**Text section**.
BEGIN

T2-weighted image of MRI. a Axial section. The urethra (white arrow) was just above the tumor (white arrowhead). T tumor, U urethra. b Midline sagittal section. The tumor (white arrowhead) was located 3 cm above the anal verge. T tumor. c Sub midline sagittal section. The urethra (white arrow) was deviated by a huge prostate

Technique

First, vascular division and mobilization of the left colon were performed laparoscopically. The transabdominal approach was continued until the anterior dissection of the rectum became difficult due to a huge prostatic hypertrophy. Next, the circumferential rectal incision and subsequent intersphincteric dissection were performed under direct vision to enable attachment of a single port device (GelPoint Mini; Applied Medical). After closure of the anal orifice, the GelPoint Mini was placed to start the transanal approach. Posterior side of the rectum was first dissected until the transanal approach was connected to the dissection layer made by the transabdominal approach. The dissection procedure was extended to the lateral side. Bilateral pelvic splanchnic nerves were identified at the 5 and 7 o’clock positions. At the anterior side, the proper dissection layer cannot be easily identified because of the perineal body and the enlarged prostate. Once the dissection plane between the rectum and the prostate could be identified, it was relatively easy to continue along the same plane. The assistance provided by the laparoscopic approach was useful to determine the appropriate dissection line in the transanal approach.

Result

The total operative time was 491 min, and the blood loss was 116 ml. Macroscopic findings of the resected specimen showed a solid tumor, 25 × 25 mm in size, and the distal margin was 40 mm (Fig. 2a). On histopathological analysis, the tumor staging was Stage I (pT2N0M0 according to the 7th edition UICC) and the CRM was negative (the free distance of the CRM was 3000 μm) (Fig. 2b). LPLN dissection was not performed, because the indication for LPLN dissection in our institution was defined as LPLN with a short-axis diameter ≥5 mm.

END

**Dataset entries**.
BEGIN

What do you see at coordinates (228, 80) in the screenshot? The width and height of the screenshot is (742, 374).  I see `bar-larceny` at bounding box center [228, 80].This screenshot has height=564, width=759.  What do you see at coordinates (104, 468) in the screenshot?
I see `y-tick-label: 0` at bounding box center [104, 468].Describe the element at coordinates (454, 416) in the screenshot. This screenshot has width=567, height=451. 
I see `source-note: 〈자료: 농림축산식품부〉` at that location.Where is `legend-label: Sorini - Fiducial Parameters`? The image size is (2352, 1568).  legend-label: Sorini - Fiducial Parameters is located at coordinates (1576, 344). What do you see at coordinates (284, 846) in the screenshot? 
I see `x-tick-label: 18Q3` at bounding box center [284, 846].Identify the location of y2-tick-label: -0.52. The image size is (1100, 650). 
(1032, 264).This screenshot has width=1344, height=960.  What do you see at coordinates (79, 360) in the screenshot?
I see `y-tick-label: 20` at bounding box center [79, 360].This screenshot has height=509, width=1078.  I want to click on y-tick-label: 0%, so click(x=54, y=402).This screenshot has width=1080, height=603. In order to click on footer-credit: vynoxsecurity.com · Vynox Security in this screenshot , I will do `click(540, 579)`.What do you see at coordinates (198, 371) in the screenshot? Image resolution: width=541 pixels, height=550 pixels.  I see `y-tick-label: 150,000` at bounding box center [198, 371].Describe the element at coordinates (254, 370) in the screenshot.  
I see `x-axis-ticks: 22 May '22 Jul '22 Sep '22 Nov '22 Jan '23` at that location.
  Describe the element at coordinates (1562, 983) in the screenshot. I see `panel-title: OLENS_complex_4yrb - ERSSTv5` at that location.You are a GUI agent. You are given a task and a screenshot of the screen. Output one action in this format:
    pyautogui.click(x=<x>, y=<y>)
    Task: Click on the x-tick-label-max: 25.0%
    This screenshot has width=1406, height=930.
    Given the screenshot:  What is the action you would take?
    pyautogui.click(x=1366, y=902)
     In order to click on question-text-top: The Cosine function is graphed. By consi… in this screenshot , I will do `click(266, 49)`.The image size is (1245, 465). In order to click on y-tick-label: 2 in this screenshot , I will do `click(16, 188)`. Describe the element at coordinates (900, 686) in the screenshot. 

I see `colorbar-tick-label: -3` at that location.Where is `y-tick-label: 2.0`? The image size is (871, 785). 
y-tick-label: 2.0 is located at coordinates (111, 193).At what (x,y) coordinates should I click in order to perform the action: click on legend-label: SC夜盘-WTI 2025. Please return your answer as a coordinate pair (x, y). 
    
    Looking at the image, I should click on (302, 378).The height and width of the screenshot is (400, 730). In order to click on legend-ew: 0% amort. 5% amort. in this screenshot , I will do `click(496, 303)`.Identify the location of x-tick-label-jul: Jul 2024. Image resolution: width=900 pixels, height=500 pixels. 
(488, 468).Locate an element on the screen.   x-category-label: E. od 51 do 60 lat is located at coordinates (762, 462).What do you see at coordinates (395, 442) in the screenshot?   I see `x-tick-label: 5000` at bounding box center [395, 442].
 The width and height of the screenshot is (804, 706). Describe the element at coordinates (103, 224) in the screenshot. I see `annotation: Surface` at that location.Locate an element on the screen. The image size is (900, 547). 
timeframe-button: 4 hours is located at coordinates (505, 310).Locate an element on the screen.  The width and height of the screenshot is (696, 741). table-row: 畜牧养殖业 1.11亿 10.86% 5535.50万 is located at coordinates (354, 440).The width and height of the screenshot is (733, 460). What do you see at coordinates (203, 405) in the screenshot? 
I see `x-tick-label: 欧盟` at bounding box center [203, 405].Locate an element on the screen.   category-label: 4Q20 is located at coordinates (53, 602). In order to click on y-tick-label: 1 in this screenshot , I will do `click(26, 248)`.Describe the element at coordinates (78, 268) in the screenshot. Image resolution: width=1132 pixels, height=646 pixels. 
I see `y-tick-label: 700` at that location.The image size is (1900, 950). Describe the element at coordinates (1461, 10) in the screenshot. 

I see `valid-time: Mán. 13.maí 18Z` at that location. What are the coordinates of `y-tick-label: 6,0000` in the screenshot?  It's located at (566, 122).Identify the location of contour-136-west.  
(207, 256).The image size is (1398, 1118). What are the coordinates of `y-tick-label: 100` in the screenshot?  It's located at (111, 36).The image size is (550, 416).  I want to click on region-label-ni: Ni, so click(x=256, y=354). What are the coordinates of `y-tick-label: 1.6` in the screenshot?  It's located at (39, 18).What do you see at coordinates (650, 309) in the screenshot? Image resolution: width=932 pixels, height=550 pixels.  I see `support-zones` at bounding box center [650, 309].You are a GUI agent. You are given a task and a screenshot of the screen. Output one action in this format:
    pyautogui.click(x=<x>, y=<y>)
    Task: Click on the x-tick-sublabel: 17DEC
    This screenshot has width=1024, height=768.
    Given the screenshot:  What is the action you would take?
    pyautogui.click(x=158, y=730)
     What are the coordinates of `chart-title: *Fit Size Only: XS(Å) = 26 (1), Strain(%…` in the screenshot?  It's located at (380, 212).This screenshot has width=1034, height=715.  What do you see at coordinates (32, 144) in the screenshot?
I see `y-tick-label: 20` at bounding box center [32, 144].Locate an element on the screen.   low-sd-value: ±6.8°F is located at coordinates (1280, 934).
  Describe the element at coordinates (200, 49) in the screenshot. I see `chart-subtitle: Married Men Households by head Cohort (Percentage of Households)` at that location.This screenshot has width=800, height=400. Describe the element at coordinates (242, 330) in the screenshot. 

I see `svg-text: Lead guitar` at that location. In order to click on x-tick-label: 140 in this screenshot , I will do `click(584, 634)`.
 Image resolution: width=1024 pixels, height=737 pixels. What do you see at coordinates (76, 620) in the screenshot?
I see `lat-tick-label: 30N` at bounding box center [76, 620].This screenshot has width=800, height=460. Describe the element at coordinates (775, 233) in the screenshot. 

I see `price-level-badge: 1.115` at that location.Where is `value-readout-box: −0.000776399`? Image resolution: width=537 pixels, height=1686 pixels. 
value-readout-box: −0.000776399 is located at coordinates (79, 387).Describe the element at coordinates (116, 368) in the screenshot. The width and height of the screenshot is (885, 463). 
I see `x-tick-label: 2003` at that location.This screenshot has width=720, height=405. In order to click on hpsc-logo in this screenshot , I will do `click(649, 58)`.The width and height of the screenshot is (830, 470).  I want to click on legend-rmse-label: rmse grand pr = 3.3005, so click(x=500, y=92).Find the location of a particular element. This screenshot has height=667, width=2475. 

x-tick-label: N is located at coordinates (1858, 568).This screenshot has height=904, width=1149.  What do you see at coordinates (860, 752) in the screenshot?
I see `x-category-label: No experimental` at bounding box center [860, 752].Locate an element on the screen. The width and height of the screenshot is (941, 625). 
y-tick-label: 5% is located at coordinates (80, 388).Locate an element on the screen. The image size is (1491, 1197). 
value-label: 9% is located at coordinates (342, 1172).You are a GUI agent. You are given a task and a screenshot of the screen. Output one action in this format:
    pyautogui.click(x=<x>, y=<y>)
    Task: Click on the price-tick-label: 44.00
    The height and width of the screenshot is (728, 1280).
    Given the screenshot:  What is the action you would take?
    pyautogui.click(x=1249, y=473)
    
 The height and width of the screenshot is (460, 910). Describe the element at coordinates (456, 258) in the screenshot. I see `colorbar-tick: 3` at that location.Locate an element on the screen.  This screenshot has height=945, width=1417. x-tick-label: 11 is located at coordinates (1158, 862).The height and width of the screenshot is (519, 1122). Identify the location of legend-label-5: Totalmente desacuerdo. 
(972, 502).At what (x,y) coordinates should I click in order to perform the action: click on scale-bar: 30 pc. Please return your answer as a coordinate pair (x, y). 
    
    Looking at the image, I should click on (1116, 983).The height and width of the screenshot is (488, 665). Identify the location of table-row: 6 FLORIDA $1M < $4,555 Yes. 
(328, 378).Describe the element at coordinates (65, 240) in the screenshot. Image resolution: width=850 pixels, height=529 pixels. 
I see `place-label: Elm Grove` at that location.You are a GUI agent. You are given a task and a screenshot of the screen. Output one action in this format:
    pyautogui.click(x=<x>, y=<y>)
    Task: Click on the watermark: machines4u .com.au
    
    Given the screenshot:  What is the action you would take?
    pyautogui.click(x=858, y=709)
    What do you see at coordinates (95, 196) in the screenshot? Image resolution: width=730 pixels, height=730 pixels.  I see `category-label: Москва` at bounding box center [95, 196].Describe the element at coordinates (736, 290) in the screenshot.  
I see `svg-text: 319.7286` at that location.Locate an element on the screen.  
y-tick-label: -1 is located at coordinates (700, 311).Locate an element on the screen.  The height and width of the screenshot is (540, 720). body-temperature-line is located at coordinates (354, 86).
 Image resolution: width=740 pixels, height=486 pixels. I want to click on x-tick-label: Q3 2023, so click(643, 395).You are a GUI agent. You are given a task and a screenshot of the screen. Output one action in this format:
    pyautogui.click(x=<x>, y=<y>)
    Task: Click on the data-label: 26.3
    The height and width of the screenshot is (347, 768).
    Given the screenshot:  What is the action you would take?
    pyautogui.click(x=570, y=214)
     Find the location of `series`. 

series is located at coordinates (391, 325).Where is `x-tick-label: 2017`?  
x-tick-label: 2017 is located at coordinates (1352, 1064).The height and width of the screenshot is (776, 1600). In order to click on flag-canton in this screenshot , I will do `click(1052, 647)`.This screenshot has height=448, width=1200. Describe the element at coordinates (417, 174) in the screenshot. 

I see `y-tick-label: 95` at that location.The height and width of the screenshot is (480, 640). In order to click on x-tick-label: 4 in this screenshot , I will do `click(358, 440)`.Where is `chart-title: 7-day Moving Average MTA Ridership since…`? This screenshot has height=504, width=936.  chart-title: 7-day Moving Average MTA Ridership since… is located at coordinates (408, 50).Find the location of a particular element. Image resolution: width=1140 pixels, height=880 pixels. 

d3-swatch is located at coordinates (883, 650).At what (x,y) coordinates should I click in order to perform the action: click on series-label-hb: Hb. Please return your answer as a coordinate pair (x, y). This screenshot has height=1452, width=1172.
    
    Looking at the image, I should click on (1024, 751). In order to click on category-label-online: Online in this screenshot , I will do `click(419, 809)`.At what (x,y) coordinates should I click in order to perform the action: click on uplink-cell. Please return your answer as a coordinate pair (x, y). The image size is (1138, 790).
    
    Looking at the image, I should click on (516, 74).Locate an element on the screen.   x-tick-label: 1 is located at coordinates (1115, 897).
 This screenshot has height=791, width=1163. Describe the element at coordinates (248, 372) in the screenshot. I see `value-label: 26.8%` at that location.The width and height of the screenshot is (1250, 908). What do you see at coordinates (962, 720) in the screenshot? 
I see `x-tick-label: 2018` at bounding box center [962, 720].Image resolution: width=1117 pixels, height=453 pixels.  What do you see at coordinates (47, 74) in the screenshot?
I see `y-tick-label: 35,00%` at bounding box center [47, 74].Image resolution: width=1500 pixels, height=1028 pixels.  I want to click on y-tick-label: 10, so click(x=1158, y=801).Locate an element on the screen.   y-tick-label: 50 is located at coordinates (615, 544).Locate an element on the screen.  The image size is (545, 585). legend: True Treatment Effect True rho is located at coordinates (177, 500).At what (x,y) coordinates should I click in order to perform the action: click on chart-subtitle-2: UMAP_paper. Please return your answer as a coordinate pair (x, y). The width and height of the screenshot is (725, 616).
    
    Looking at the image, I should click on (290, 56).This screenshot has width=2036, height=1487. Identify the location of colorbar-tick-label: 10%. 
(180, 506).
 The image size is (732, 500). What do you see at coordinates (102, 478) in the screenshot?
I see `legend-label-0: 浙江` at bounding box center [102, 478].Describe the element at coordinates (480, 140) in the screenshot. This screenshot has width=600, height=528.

END

**Instructions**.
A. According to the case report, what was the total operative time?
B. List every section of the T2-weighted MRI that the case report describes.
The material above has no connection to the case report.

**Outputs in order**.
A. The total operative time was 491 min.

B.
- Axial section
- Midline sagittal section
- Sub midline sagittal section